Keep the chain visible for NIP-88: Polls: first the human promise, then kind 1068, kind 1018, kind 5, kind 30000, draft, kind:1068, then the implementation record, then the real-world failure case. That order keeps NIP-88 useful without turning it into marketing copy or protocol trivia.
Three questions to carry forward
- Who issued the claim, label, badge, report, assertion or poll, and what exactly is the target?
- Can you see evidence, conflicts, expiry and scope before the claim changes what you see?
- Does the design leave room for disagreement instead of hiding authority behind a clean badge?
What to verify before you rely on it
- Find
kind 1068,kind 1018,kind 5,kind 30000,draftin the official file and check where the UI exposes the same concept. - Read NIP-01 and the adjacent source links as context before treating NIP-88 as a complete product story.
- Open at least one implementation, mirror, pull request or library source from the source links before trusting that the idea is mature.

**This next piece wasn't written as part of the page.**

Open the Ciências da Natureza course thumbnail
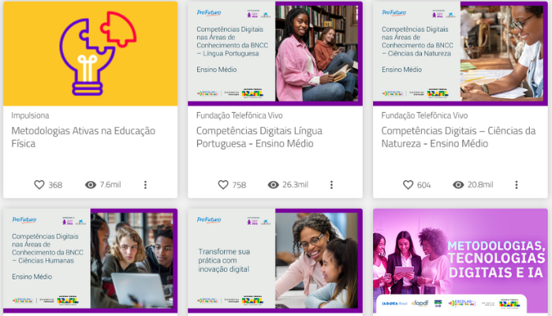552x316 pixels. click(461, 54)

- Test the unhappy path: missing relays, stale metadata, invalid signatures, blocked events, expired state, revoked permissions or unavailable media.

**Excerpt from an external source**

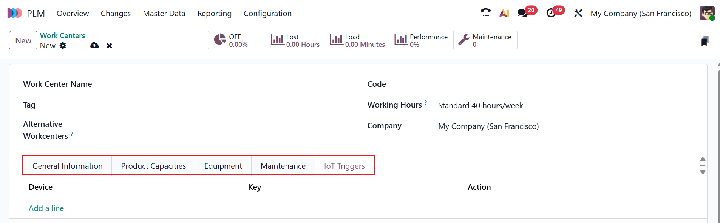
Task: Open the Discuss messages icon showing 20
Action: 523,12

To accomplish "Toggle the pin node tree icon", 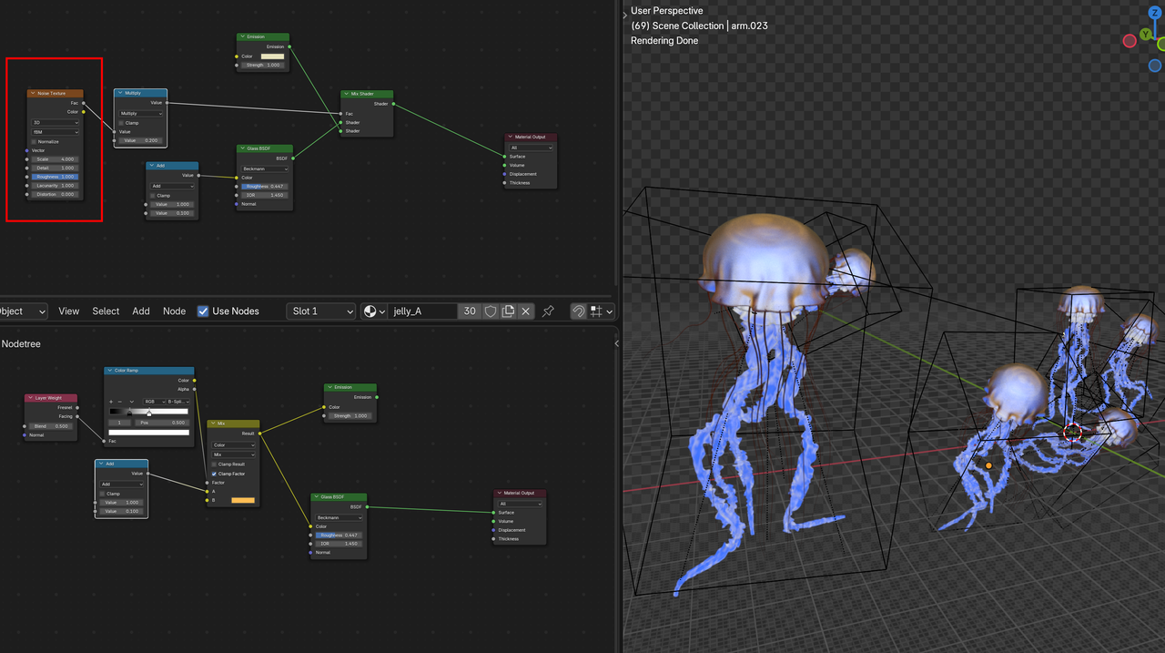I will (x=548, y=311).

- Write the user-facing copy in plain language. If a standard changes authority, privacy, money, moderation or recovery, say that before the click.
Direct sources
Use these sources for NIP-88: Polls in that order: Official NIP-88 source for the current wording; NIP-88 commit history for the change record; nips.nostr.com NIP-88, PR #1507, Stacker News discussion for public context. The article gives you the consequence in plain language, but the source trail is where exact fields, status notes, unresolved debates and implementation proof stay checkable.